▸ Your instructions
Without skipping anything, transcribe the listing that follows.

▸ Data listing
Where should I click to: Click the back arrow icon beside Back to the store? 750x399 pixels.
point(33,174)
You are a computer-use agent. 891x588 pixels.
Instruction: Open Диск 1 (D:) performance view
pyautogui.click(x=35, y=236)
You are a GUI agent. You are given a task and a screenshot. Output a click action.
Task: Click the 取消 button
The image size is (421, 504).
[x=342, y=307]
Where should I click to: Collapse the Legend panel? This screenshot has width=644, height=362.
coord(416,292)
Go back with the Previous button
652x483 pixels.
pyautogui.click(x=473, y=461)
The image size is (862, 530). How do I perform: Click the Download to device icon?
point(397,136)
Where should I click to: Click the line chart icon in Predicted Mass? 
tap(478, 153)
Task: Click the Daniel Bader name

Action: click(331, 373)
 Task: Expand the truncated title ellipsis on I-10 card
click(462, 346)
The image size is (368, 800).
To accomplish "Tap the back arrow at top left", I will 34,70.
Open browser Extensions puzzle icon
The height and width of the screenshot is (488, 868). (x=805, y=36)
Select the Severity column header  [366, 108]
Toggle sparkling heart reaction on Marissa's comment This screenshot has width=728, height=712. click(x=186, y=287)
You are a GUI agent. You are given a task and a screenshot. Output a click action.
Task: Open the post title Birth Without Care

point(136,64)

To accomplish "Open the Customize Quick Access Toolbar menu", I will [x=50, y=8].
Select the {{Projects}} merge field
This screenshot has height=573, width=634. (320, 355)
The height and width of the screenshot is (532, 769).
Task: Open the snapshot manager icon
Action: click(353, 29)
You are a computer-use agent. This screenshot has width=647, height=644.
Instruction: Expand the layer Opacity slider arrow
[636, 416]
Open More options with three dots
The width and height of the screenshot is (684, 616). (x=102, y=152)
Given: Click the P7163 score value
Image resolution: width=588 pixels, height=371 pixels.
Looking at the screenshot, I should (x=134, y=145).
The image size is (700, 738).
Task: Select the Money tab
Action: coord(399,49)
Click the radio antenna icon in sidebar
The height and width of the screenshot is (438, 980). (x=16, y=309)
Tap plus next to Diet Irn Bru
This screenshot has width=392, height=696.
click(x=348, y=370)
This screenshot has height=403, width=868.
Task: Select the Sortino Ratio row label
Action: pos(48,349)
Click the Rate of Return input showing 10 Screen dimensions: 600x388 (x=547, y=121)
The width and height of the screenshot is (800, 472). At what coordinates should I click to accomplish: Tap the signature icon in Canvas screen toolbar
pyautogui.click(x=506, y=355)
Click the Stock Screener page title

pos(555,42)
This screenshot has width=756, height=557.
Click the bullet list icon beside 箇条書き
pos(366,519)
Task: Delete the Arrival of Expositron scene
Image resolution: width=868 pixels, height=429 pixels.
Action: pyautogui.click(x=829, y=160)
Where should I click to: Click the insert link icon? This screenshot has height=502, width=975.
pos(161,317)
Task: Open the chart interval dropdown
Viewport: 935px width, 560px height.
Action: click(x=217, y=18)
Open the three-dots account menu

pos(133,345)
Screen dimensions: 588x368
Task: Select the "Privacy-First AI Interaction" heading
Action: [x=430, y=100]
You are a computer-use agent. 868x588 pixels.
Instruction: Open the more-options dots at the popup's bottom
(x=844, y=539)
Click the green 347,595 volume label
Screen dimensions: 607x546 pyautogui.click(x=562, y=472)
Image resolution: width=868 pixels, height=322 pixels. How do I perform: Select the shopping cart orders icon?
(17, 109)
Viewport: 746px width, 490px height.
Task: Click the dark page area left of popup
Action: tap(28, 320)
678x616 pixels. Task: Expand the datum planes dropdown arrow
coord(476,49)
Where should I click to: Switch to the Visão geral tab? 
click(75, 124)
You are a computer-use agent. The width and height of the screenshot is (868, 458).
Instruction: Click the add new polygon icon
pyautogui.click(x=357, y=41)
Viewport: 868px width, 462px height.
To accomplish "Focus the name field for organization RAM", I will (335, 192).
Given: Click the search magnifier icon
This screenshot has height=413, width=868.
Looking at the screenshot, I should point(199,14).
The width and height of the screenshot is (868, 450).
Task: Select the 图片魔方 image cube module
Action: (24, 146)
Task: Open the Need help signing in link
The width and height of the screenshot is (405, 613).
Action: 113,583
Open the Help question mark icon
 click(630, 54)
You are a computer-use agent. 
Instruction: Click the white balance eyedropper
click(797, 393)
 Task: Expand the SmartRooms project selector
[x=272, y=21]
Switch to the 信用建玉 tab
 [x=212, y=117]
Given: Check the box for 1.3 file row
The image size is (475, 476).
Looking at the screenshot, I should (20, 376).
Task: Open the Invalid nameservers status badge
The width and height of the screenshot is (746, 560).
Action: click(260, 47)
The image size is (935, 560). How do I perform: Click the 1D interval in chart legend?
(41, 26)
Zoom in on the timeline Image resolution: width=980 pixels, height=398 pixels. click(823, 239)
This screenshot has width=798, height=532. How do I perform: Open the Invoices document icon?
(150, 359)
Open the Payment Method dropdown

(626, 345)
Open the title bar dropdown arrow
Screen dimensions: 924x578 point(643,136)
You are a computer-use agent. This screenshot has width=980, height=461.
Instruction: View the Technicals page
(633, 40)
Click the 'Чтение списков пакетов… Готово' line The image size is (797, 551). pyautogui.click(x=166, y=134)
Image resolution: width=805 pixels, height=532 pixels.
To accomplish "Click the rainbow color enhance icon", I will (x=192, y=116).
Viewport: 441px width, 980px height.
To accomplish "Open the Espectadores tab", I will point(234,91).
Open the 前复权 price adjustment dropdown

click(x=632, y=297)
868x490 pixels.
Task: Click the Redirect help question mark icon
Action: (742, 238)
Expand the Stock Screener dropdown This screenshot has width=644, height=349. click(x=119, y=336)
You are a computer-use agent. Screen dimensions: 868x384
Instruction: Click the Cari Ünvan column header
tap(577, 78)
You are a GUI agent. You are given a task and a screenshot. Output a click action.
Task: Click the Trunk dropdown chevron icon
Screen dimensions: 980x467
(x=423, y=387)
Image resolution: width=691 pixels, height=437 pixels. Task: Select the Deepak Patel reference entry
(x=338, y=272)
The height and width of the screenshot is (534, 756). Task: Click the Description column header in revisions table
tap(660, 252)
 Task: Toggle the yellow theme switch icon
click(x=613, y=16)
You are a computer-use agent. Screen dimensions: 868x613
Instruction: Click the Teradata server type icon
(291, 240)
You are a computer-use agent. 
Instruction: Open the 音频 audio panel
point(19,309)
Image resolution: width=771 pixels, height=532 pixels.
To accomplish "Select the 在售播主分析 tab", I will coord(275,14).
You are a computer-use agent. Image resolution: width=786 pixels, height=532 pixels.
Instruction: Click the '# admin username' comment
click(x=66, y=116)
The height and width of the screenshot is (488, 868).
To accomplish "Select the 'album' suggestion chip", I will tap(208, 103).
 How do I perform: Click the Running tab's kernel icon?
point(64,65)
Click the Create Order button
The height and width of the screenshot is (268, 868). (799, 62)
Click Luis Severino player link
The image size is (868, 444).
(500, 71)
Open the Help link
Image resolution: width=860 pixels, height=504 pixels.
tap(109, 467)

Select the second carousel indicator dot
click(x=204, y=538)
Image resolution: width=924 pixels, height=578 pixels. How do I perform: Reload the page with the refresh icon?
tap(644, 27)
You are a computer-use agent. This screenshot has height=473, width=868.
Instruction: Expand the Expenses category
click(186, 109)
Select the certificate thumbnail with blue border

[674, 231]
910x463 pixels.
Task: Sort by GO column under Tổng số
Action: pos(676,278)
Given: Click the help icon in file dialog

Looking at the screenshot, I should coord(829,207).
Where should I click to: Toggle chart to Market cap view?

▸ Exercise output
Where should I click to: Click the back arrow icon beside Back to the store? 750x399 pixels.
point(33,174)
You are a computer-use agent. 891x588 pixels.
Instruction: Open Диск 1 (D:) performance view
pyautogui.click(x=35, y=236)
You are a GUI agent. You are given a task and a screenshot. Output a click action.
Task: Click the 取消 button
The image size is (421, 504).
[x=342, y=307]
Where should I click to: Collapse the Legend panel? This screenshot has width=644, height=362.
coord(416,292)
Go back with the Previous button
652x483 pixels.
pyautogui.click(x=473, y=461)
The image size is (862, 530). How do I perform: Click the Download to device icon?
point(397,136)
Where should I click to: Click the line chart icon in Predicted Mass? 
tap(478, 153)
Task: Click the Daniel Bader name

Action: click(331, 373)
 Task: Expand the truncated title ellipsis on I-10 card
click(462, 346)
The image size is (368, 800).
To accomplish "Tap the back arrow at top left", I will 34,70.
Open browser Extensions puzzle icon
The height and width of the screenshot is (488, 868). (x=805, y=36)
Select the Severity column header  [366, 108]
Toggle sparkling heart reaction on Marissa's comment This screenshot has width=728, height=712. click(x=186, y=287)
You are a GUI agent. You are given a task and a screenshot. Output a click action.
Task: Open the post title Birth Without Care

point(136,64)

To accomplish "Open the Customize Quick Access Toolbar menu", I will [x=50, y=8].
Select the {{Projects}} merge field
This screenshot has height=573, width=634. (320, 355)
The height and width of the screenshot is (532, 769).
Task: Open the snapshot manager icon
Action: click(353, 29)
You are a computer-use agent. This screenshot has width=647, height=644.
Instruction: Expand the layer Opacity slider arrow
[636, 416]
Open More options with three dots
The width and height of the screenshot is (684, 616). (x=102, y=152)
Given: Click the P7163 score value
Image resolution: width=588 pixels, height=371 pixels.
Looking at the screenshot, I should (x=134, y=145).
The image size is (700, 738).
Task: Select the Money tab
Action: coord(399,49)
Click the radio antenna icon in sidebar
The height and width of the screenshot is (438, 980). (x=16, y=309)
Tap plus next to Diet Irn Bru
This screenshot has width=392, height=696.
click(x=348, y=370)
This screenshot has height=403, width=868.
Task: Select the Sortino Ratio row label
Action: pos(48,349)
Click the Rate of Return input showing 10 Screen dimensions: 600x388 (x=547, y=121)
The width and height of the screenshot is (800, 472). At what coordinates should I click to accomplish: Tap the signature icon in Canvas screen toolbar
pyautogui.click(x=506, y=355)
Click the Stock Screener page title

pos(555,42)
This screenshot has width=756, height=557.
Click the bullet list icon beside 箇条書き
pos(366,519)
Task: Delete the Arrival of Expositron scene
Image resolution: width=868 pixels, height=429 pixels.
Action: pyautogui.click(x=829, y=160)
Where should I click to: Click the insert link icon? This screenshot has height=502, width=975.
pos(161,317)
Task: Open the chart interval dropdown
Viewport: 935px width, 560px height.
Action: click(x=217, y=18)
Open the three-dots account menu

pos(133,345)
Screen dimensions: 588x368
Task: Select the "Privacy-First AI Interaction" heading
Action: [x=430, y=100]
You are a computer-use agent. 868x588 pixels.
Instruction: Open the more-options dots at the popup's bottom
(x=844, y=539)
Click the green 347,595 volume label
Screen dimensions: 607x546 pyautogui.click(x=562, y=472)
Image resolution: width=868 pixels, height=322 pixels. How do I perform: Select the shopping cart orders icon?
(17, 109)
Viewport: 746px width, 490px height.
Task: Click the dark page area left of popup
Action: tap(28, 320)
678x616 pixels. Task: Expand the datum planes dropdown arrow
coord(476,49)
Where should I click to: Switch to the Visão geral tab? 
click(75, 124)
You are a computer-use agent. The width and height of the screenshot is (868, 458).
Instruction: Click the add new polygon icon
pyautogui.click(x=357, y=41)
Viewport: 868px width, 462px height.
To accomplish "Focus the name field for organization RAM", I will (335, 192).
Given: Click the search magnifier icon
This screenshot has height=413, width=868.
Looking at the screenshot, I should point(199,14).
The width and height of the screenshot is (868, 450).
Task: Select the 图片魔方 image cube module
Action: (24, 146)
Task: Open the Need help signing in link
The width and height of the screenshot is (405, 613).
Action: 113,583
Open the Help question mark icon
 click(630, 54)
You are a computer-use agent. 
Instruction: Click the white balance eyedropper
click(797, 393)
 Task: Expand the SmartRooms project selector
[x=272, y=21]
Switch to the 信用建玉 tab
 [x=212, y=117]
Given: Check the box for 1.3 file row
The image size is (475, 476).
Looking at the screenshot, I should (20, 376).
Task: Open the Invalid nameservers status badge
The width and height of the screenshot is (746, 560).
Action: click(260, 47)
The image size is (935, 560). How do I perform: Click the 1D interval in chart legend?
(41, 26)
Zoom in on the timeline Image resolution: width=980 pixels, height=398 pixels. click(823, 239)
This screenshot has width=798, height=532. How do I perform: Open the Invoices document icon?
(150, 359)
Open the Payment Method dropdown

(626, 345)
Open the title bar dropdown arrow
Screen dimensions: 924x578 point(643,136)
You are a computer-use agent. This screenshot has width=980, height=461.
Instruction: View the Technicals page
(633, 40)
Click the 'Чтение списков пакетов… Готово' line The image size is (797, 551). pyautogui.click(x=166, y=134)
Image resolution: width=805 pixels, height=532 pixels.
To accomplish "Click the rainbow color enhance icon", I will (x=192, y=116).
Viewport: 441px width, 980px height.
To accomplish "Open the Espectadores tab", I will point(234,91).
Open the 前复权 price adjustment dropdown

click(x=632, y=297)
868x490 pixels.
Task: Click the Redirect help question mark icon
Action: (742, 238)
Expand the Stock Screener dropdown This screenshot has width=644, height=349. click(x=119, y=336)
You are a computer-use agent. Screen dimensions: 868x384
Instruction: Click the Cari Ünvan column header
tap(577, 78)
You are a GUI agent. You are given a task and a screenshot. Output a click action.
Task: Click the Trunk dropdown chevron icon
Screen dimensions: 980x467
(x=423, y=387)
Image resolution: width=691 pixels, height=437 pixels. Task: Select the Deepak Patel reference entry
(x=338, y=272)
The height and width of the screenshot is (534, 756). Task: Click the Description column header in revisions table
tap(660, 252)
 Task: Toggle the yellow theme switch icon
click(x=613, y=16)
You are a computer-use agent. Screen dimensions: 868x613
Instruction: Click the Teradata server type icon
(291, 240)
You are a computer-use agent. 
Instruction: Open the 音频 audio panel
point(19,309)
Image resolution: width=771 pixels, height=532 pixels.
To accomplish "Select the 在售播主分析 tab", I will coord(275,14).
You are a computer-use agent. Image resolution: width=786 pixels, height=532 pixels.
Instruction: Click the '# admin username' comment
click(x=66, y=116)
The height and width of the screenshot is (488, 868).
To accomplish "Select the 'album' suggestion chip", I will tap(208, 103).
 How do I perform: Click the Running tab's kernel icon?
point(64,65)
Click the Create Order button
The height and width of the screenshot is (268, 868). (799, 62)
Click Luis Severino player link
The image size is (868, 444).
(500, 71)
Open the Help link
Image resolution: width=860 pixels, height=504 pixels.
tap(109, 467)

Select the second carousel indicator dot
click(x=204, y=538)
Image resolution: width=924 pixels, height=578 pixels. How do I perform: Reload the page with the refresh icon?
tap(644, 27)
You are a computer-use agent. This screenshot has height=473, width=868.
Instruction: Expand the Expenses category
click(186, 109)
Select the certificate thumbnail with blue border

[674, 231]
910x463 pixels.
Task: Sort by GO column under Tổng số
Action: pos(676,278)
Given: Click the help icon in file dialog

Looking at the screenshot, I should coord(829,207).
Where should I click to: Toggle chart to Market cap view?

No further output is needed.